» DIRECTIONS
Would you reproduce the entries exactly, including every line?

[THE DATA Boundary: Start]

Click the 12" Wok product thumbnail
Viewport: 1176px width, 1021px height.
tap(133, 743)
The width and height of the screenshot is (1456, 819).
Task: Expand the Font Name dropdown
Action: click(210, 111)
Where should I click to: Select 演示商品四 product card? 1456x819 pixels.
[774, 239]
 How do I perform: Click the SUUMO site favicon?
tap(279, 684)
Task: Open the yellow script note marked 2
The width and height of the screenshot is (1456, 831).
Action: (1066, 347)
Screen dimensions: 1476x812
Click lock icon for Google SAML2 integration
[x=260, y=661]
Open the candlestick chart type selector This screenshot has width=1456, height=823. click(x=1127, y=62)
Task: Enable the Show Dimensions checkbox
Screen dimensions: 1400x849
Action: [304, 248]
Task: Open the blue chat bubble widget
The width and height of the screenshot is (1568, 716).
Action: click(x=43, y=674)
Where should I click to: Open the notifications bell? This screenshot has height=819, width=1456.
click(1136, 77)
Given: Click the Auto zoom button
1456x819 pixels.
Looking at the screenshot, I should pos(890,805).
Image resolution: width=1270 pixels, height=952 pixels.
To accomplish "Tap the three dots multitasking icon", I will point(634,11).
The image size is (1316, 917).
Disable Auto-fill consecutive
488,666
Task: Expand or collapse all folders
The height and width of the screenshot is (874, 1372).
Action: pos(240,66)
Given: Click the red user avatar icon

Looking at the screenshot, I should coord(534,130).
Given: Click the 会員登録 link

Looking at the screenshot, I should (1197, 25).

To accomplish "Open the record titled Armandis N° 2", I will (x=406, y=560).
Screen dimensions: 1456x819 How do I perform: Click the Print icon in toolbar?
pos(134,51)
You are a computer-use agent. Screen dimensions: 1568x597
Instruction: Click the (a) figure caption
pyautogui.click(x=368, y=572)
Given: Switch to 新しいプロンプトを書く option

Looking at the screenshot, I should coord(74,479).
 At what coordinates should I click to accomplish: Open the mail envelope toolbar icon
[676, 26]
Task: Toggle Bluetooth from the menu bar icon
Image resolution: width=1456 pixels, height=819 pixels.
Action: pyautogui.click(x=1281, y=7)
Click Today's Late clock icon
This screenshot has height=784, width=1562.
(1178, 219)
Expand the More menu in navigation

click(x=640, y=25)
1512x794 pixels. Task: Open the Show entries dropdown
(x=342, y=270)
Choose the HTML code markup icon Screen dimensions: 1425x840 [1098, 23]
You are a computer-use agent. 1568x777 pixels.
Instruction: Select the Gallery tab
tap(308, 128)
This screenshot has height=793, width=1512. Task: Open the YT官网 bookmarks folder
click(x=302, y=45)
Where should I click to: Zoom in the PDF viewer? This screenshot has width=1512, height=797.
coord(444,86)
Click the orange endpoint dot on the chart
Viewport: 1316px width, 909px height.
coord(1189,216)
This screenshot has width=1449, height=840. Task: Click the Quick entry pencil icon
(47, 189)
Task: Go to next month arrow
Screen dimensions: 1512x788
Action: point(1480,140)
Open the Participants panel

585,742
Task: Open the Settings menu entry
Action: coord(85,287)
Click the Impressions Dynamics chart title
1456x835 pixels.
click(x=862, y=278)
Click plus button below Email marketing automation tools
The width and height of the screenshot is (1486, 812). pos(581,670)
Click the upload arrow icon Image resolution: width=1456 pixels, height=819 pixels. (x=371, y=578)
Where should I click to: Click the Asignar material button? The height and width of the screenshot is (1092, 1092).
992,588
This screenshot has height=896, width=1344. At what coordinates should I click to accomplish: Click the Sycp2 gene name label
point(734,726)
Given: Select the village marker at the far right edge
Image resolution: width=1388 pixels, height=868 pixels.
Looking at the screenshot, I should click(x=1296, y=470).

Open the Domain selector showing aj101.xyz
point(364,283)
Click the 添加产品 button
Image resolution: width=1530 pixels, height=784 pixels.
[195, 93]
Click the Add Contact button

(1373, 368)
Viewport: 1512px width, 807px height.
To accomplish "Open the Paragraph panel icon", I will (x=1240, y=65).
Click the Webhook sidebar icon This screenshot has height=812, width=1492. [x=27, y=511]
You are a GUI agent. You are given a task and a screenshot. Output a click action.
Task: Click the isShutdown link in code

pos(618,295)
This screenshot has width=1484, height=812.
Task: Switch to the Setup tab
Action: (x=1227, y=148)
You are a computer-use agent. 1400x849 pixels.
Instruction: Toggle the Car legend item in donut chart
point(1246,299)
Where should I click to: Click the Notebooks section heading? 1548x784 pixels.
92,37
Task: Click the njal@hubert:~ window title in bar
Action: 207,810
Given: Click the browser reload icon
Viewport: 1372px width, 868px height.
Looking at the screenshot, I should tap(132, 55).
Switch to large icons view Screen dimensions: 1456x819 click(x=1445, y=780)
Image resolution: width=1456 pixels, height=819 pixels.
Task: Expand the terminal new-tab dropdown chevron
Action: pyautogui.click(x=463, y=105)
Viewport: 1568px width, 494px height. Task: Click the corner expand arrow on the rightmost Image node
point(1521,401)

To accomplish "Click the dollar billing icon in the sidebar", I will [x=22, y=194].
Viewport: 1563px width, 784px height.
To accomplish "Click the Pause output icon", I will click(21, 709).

[THE DATA Boundary: End]

» ANSWER SPACE
Click the 12" Wok product thumbnail
Viewport: 1176px width, 1021px height.
tap(133, 743)
The width and height of the screenshot is (1456, 819).
Task: Expand the Font Name dropdown
Action: click(210, 111)
Where should I click to: Select 演示商品四 product card? 1456x819 pixels.
[774, 239]
 How do I perform: Click the SUUMO site favicon?
tap(279, 684)
Task: Open the yellow script note marked 2
The width and height of the screenshot is (1456, 831).
Action: (1066, 347)
Screen dimensions: 1476x812
Click lock icon for Google SAML2 integration
[x=260, y=661]
Open the candlestick chart type selector This screenshot has width=1456, height=823. click(x=1127, y=62)
Task: Enable the Show Dimensions checkbox
Screen dimensions: 1400x849
Action: [304, 248]
Task: Open the blue chat bubble widget
The width and height of the screenshot is (1568, 716).
Action: click(x=43, y=674)
Where should I click to: Open the notifications bell? This screenshot has height=819, width=1456.
click(1136, 77)
Given: Click the Auto zoom button
1456x819 pixels.
Looking at the screenshot, I should pos(890,805).
Image resolution: width=1270 pixels, height=952 pixels.
To accomplish "Tap the three dots multitasking icon", I will point(634,11).
The image size is (1316, 917).
Disable Auto-fill consecutive
488,666
Task: Expand or collapse all folders
The height and width of the screenshot is (874, 1372).
Action: pos(240,66)
Given: Click the red user avatar icon

Looking at the screenshot, I should coord(534,130).
Given: Click the 会員登録 link

Looking at the screenshot, I should (1197, 25).

To accomplish "Open the record titled Armandis N° 2", I will (x=406, y=560).
Screen dimensions: 1456x819 How do I perform: Click the Print icon in toolbar?
pos(134,51)
You are a computer-use agent. Screen dimensions: 1568x597
Instruction: Click the (a) figure caption
pyautogui.click(x=368, y=572)
Given: Switch to 新しいプロンプトを書く option

Looking at the screenshot, I should coord(74,479).
 At what coordinates should I click to accomplish: Open the mail envelope toolbar icon
[676, 26]
Task: Toggle Bluetooth from the menu bar icon
Image resolution: width=1456 pixels, height=819 pixels.
Action: pyautogui.click(x=1281, y=7)
Click Today's Late clock icon
This screenshot has height=784, width=1562.
(1178, 219)
Expand the More menu in navigation

click(x=640, y=25)
1512x794 pixels. Task: Open the Show entries dropdown
(x=342, y=270)
Choose the HTML code markup icon Screen dimensions: 1425x840 [1098, 23]
You are a computer-use agent. 1568x777 pixels.
Instruction: Select the Gallery tab
tap(308, 128)
This screenshot has height=793, width=1512. Task: Open the YT官网 bookmarks folder
click(x=302, y=45)
Where should I click to: Zoom in the PDF viewer? This screenshot has width=1512, height=797.
coord(444,86)
Click the orange endpoint dot on the chart
Viewport: 1316px width, 909px height.
coord(1189,216)
This screenshot has width=1449, height=840. Task: Click the Quick entry pencil icon
(47, 189)
Task: Go to next month arrow
Screen dimensions: 1512x788
Action: point(1480,140)
Open the Participants panel

585,742
Task: Open the Settings menu entry
Action: coord(85,287)
Click the Impressions Dynamics chart title
1456x835 pixels.
click(x=862, y=278)
Click plus button below Email marketing automation tools
The width and height of the screenshot is (1486, 812). pos(581,670)
Click the upload arrow icon Image resolution: width=1456 pixels, height=819 pixels. (x=371, y=578)
Where should I click to: Click the Asignar material button? The height and width of the screenshot is (1092, 1092).
992,588
This screenshot has height=896, width=1344. At what coordinates should I click to accomplish: Click the Sycp2 gene name label
point(734,726)
Given: Select the village marker at the far right edge
Image resolution: width=1388 pixels, height=868 pixels.
Looking at the screenshot, I should click(x=1296, y=470).

Open the Domain selector showing aj101.xyz
point(364,283)
Click the 添加产品 button
Image resolution: width=1530 pixels, height=784 pixels.
[195, 93]
Click the Add Contact button

(1373, 368)
Viewport: 1512px width, 807px height.
To accomplish "Open the Paragraph panel icon", I will (x=1240, y=65).
Click the Webhook sidebar icon This screenshot has height=812, width=1492. [x=27, y=511]
You are a GUI agent. You are given a task and a screenshot. Output a click action.
Task: Click the isShutdown link in code

pos(618,295)
This screenshot has width=1484, height=812.
Task: Switch to the Setup tab
Action: (x=1227, y=148)
You are a computer-use agent. 1400x849 pixels.
Instruction: Toggle the Car legend item in donut chart
point(1246,299)
Where should I click to: Click the Notebooks section heading? 1548x784 pixels.
92,37
Task: Click the njal@hubert:~ window title in bar
Action: 207,810
Given: Click the browser reload icon
Viewport: 1372px width, 868px height.
Looking at the screenshot, I should tap(132, 55).
Switch to large icons view Screen dimensions: 1456x819 click(x=1445, y=780)
Image resolution: width=1456 pixels, height=819 pixels.
Task: Expand the terminal new-tab dropdown chevron
Action: pyautogui.click(x=463, y=105)
Viewport: 1568px width, 494px height. Task: Click the corner expand arrow on the rightmost Image node
point(1521,401)

To accomplish "Click the dollar billing icon in the sidebar", I will [x=22, y=194].
Viewport: 1563px width, 784px height.
To accomplish "Click the Pause output icon", I will click(21, 709).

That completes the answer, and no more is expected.